The exercise asks you to copy every line below in which "computer" appears.

________________________

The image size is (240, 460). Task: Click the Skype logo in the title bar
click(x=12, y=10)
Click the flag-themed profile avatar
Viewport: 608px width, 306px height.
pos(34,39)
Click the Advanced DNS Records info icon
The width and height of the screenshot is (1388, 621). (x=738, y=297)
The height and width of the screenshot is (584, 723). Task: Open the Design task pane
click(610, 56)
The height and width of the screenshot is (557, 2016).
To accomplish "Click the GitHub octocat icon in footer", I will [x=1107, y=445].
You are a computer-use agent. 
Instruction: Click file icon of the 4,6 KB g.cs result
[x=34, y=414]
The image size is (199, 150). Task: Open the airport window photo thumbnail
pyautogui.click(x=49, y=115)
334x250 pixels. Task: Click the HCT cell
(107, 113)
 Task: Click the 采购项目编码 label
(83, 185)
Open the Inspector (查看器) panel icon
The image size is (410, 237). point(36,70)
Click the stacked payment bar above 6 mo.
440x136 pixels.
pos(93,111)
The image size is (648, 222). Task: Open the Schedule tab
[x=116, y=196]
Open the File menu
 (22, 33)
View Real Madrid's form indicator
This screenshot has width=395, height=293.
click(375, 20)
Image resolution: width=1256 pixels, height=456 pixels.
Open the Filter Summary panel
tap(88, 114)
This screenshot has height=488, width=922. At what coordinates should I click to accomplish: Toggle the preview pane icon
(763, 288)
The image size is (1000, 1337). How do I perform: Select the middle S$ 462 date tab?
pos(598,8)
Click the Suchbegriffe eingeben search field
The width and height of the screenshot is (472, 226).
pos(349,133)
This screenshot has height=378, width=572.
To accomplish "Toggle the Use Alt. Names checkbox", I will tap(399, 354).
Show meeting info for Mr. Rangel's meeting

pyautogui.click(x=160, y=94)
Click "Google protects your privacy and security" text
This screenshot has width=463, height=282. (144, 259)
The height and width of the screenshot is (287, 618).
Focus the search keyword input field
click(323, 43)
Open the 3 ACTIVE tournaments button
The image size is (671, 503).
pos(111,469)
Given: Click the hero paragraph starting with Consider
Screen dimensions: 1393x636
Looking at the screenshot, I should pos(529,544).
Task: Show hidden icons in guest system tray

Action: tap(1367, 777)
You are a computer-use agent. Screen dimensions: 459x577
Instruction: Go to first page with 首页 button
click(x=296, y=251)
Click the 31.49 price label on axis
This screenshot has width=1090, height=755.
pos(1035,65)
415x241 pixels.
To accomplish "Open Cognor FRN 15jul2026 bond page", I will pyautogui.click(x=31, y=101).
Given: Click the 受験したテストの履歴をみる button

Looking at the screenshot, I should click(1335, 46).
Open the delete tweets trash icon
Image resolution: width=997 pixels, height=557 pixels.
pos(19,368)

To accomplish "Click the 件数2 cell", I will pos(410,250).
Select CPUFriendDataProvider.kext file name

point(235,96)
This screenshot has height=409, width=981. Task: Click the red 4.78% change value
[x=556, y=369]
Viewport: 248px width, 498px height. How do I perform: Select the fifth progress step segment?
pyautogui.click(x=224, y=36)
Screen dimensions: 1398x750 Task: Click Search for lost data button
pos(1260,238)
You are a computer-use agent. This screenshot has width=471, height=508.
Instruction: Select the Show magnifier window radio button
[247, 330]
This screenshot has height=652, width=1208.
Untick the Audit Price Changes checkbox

________________________

• _Exercise solution_:
You are a computer-use agent. 
You are a computer-use agent. Screen dimensions: 459x577
You are a computer-use agent. This screenshot has width=471, height=508.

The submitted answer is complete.